Humans frequently use expressive behaviors to convey goals and intentions. For example, we nod to greet a coworker, shake our heads to indicate disapproval, or say "excuse me" to navigate through a crowd. To facilitate smoother interactions with humans, mobile robots must also exhibit similar expressive behaviors. However, this challenge remains significant in robotics, and existing solutions often lack flexibility and adaptability.
In a groundbreaking study, researchers from the University of Toronto, Google DeepMind, and Hoku Labs introduce GenEM, a novel approach harnessing the extensive social context embedded in large language models (LLMs) to enable robots to perform expressive behaviors. By utilizing various prompting methods, GenEM allows robots to interpret their environment and replicate human-like expressions effectively.
Expressive Behaviors in Robotics
Traditionally, creating expressive robot behavior relied on rule- or template-based systems, which demand considerable manual input for each robot and environment. This rigidity means that any changes or adaptations necessitate extensive reprogramming. More modern techniques have leaned towards data-driven approaches that offer greater flexibility, yet these often require specialized datasets tailored to each robot's interactions.
GenEM reshapes this approach by leveraging the rich knowledge within LLMs to generate expressive behaviors dynamically, eliminating the need for traditional model training or convoluted rule sets. For instance, LLMs can recognize the importance of eye contact or nodding in various social contexts.
"Our key insight is to utilize the rich social context from LLMs to create adaptable and composable expressive behaviors,” the researchers explain.
Generative Expressive Motion (GenEM)
GenEM employs a sequence of LLM agents that autonomously generate expressive robot behaviors based on natural language commands. Each agent contributes by reasoning about social contexts and translating these behaviors into actionable API calls for the robot.
“GenEM can produce multimodal behaviors utilizing the robot's capabilities—such as speech and body movement—to clearly express intent,” the researchers note. "One of the standout features of GenEM is its ability to adapt to live human feedback, allowing for iterative improvements and the generation of new expressive behaviors."
--*--
Revise a section of the article on robot expressive behavior: reproduce the stretch from "Expressive Behaviors in" through "various social contexts.", with "datasets" changed to "data collections".

• **Dataset excerpts**
--*--
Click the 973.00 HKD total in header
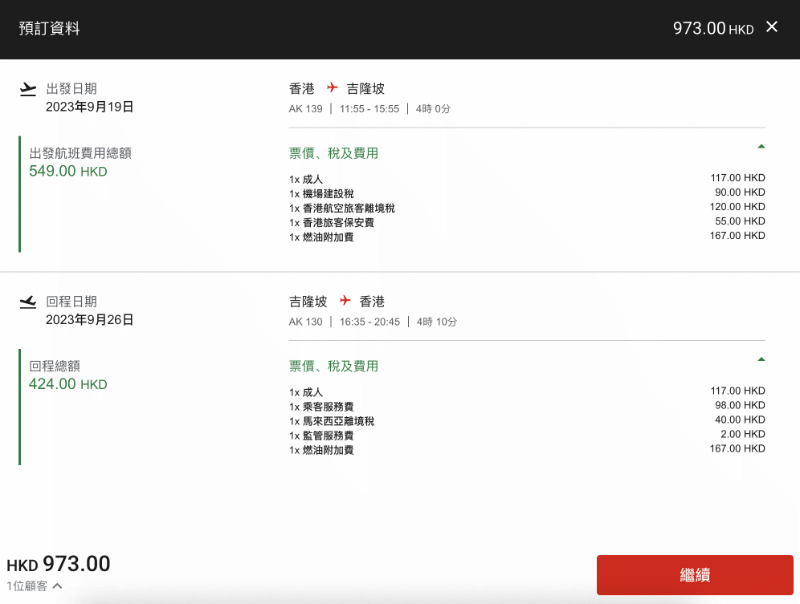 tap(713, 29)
--*--
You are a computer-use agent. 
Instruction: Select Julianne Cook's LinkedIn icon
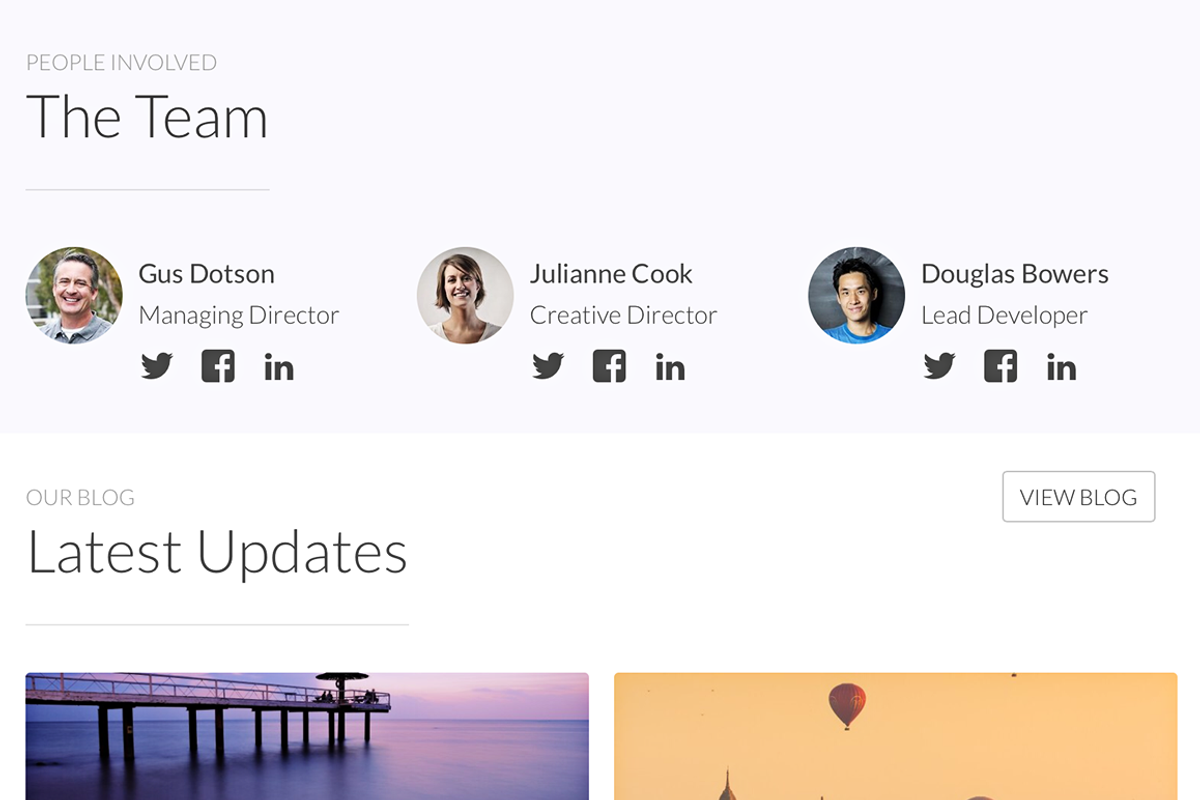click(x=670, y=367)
--*--
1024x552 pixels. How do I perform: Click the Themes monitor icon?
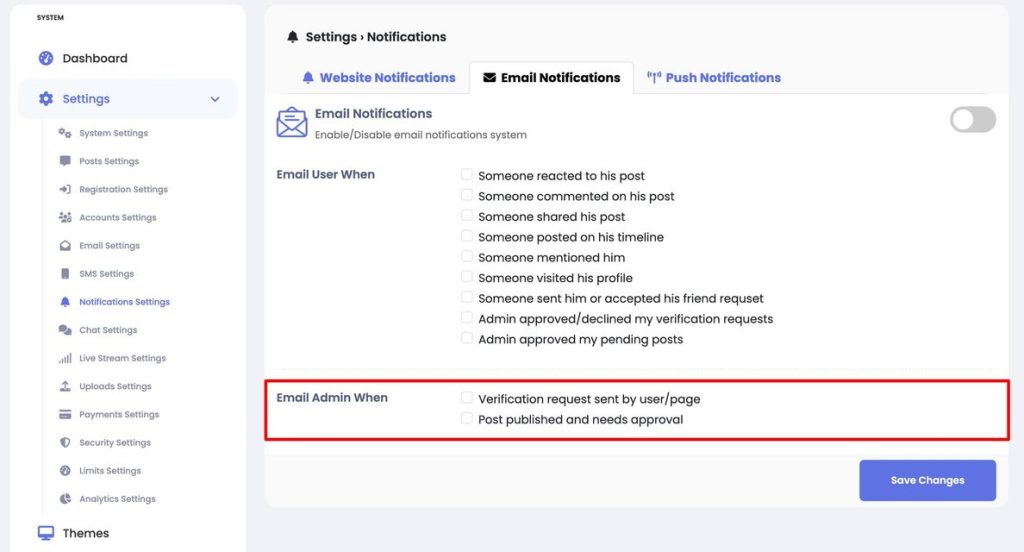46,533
--*--
• **Solution for this task**
Expressive Behaviors in Robotics
Traditionally, creating expressive robot behavior relied on rule- or template-based systems, which demand considerable manual input for each robot and environment. This rigidity means that any changes or adaptations necessitate extensive reprogramming. More modern techniques have leaned towards data-driven approaches that offer greater flexibility, yet these often require specialized data collections tailored to each robot's interactions.
GenEM reshapes this approach by leveraging the rich knowledge within LLMs to generate expressive behaviors dynamically, eliminating the need for traditional model training or convoluted rule sets. For instance, LLMs can recognize the importance of eye contact or nodding in various social contexts.